Il y a de cela quelques mois encore, François Bayrou, qui voyait le piège venir, avait tenté de convaincre Alain Juppé de contourner la Primaire viciée dans laquelle l'entraînerait nécessairement Sarkozy, et d'aller directement au premier tour de l'élection présidentielle, avec à la promesse d'une victoire quasi-certaine, au terme d'une campagne courte, idéale pour une personnalité comme l'ancien Premier ministre de Jacques Chirac. Las, Juppé ne l'a pas écouté, et il se retrouve aujourd'hui prisonnier d'une Primaire au scénario imposé par Sarkozy, la négation de "l'identité heureuse" vantée par Juppé, scénario dont il est désormais patent qu'il lui sera ardu de s'extirper pour imposer le sien en retour. Le coeur électoral de la droite n'a pas envie d'entendre parler "d'identité heureuse", de nation à la Renan, de bienveillance et d'empathie... Il veut brûler des burkinis.

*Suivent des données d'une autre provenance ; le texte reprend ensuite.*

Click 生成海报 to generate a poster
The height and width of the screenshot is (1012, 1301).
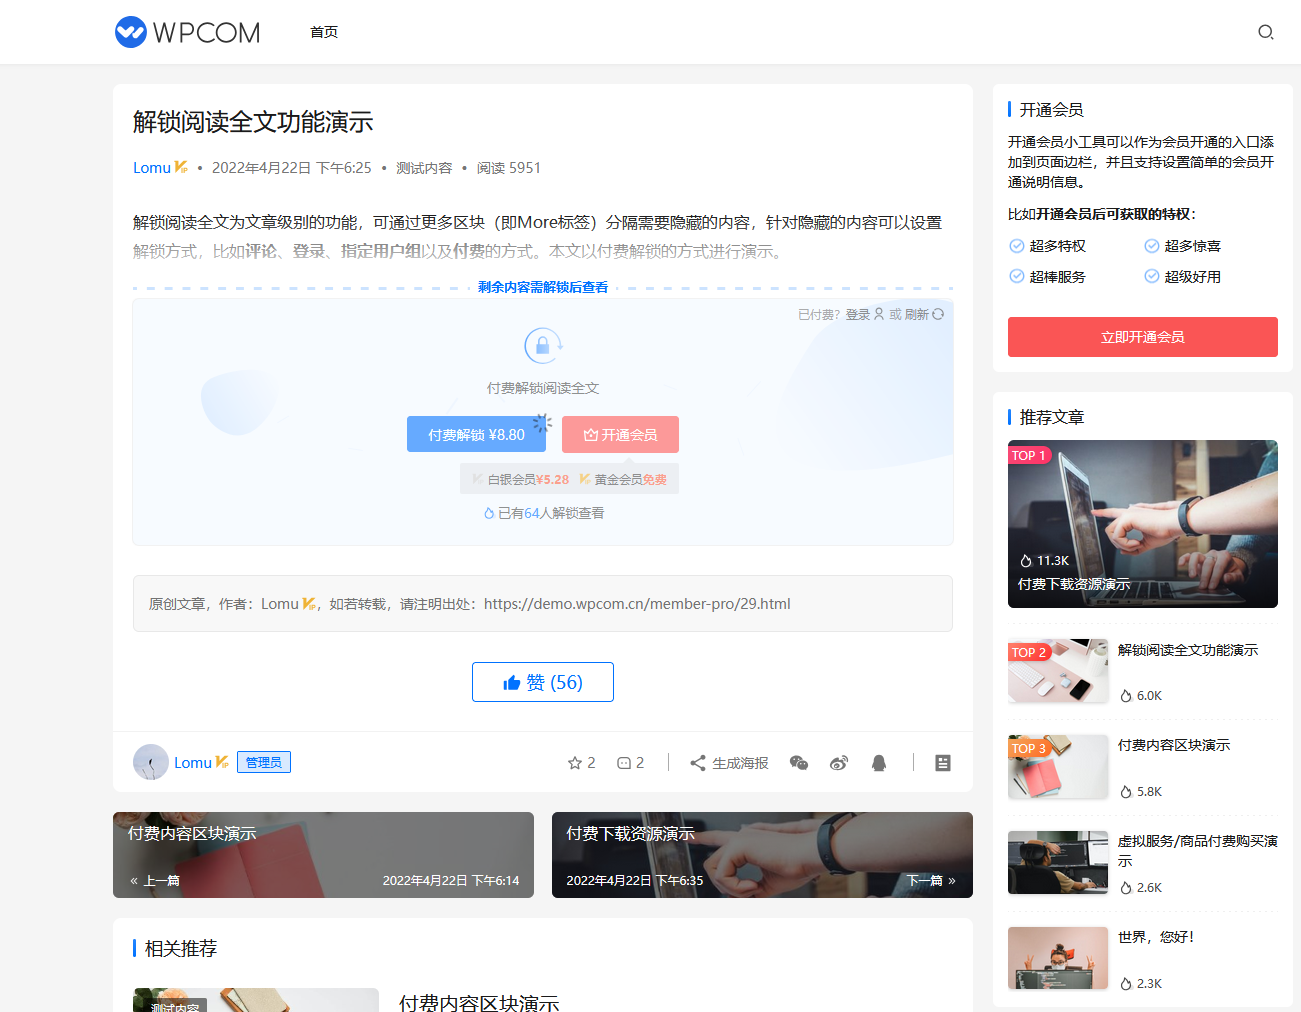point(729,763)
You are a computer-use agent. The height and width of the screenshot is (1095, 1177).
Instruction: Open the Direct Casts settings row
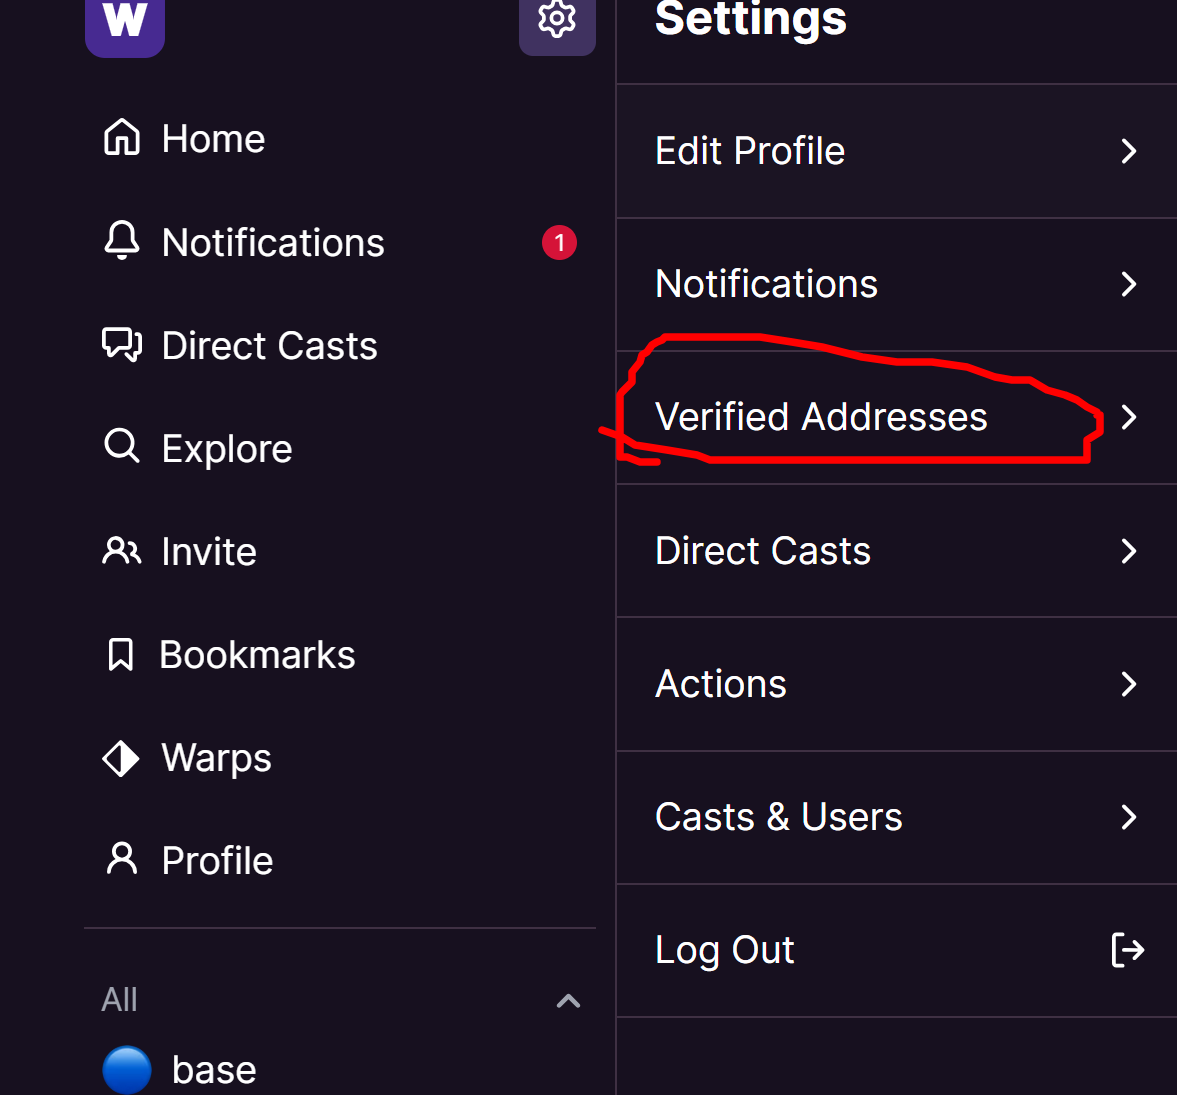pyautogui.click(x=896, y=551)
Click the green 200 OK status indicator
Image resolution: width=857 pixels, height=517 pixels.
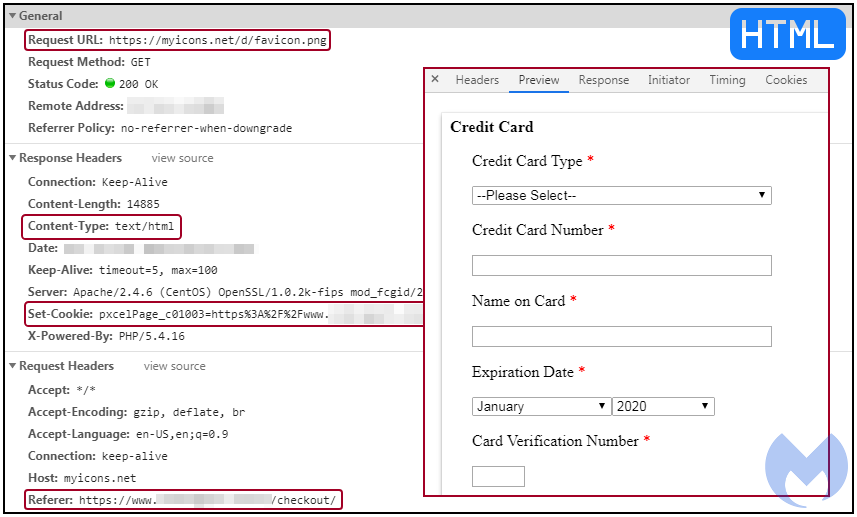coord(111,84)
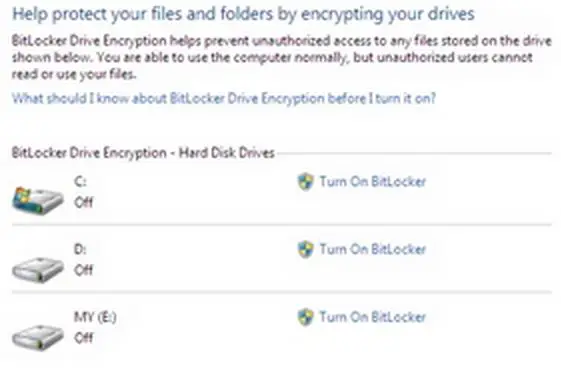The image size is (561, 368).
Task: Click the Off status under D: drive
Action: [83, 270]
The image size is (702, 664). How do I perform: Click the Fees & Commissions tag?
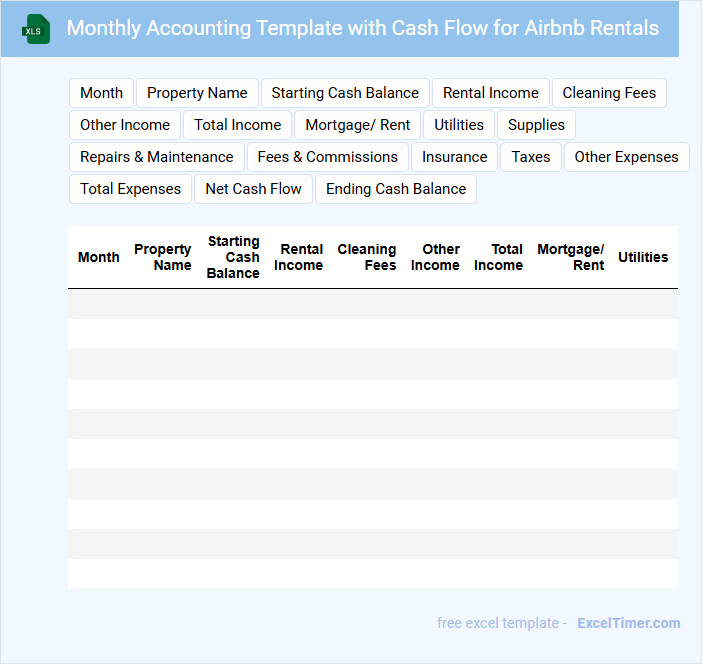point(328,157)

Juppé le faible, Juppé l'homme du passé, Juppé le doux rêveur des années 70, Juppé l'homme qui n'a lu ni Finkielkraut, ni Zemmour, Juppé qui ne comprend pas la menace que représente la religion à "difficultés"... Le discours est paré, déjà rodé, et il s'annonce destructeur. et Juppé se tait. Et Juppé est absent. Et Juppé ressemble à Ned Stark, le héros de Game of Thrones, qui se prépare à affronter les menaces de l'hiver qui vient, et l'ennemi avec lui, en répétant "Winter is coming" à ses quelques fidèles, mais qui ne voit pas que l'hiver est déjà là, et l'ennemi déjà presque victorieux.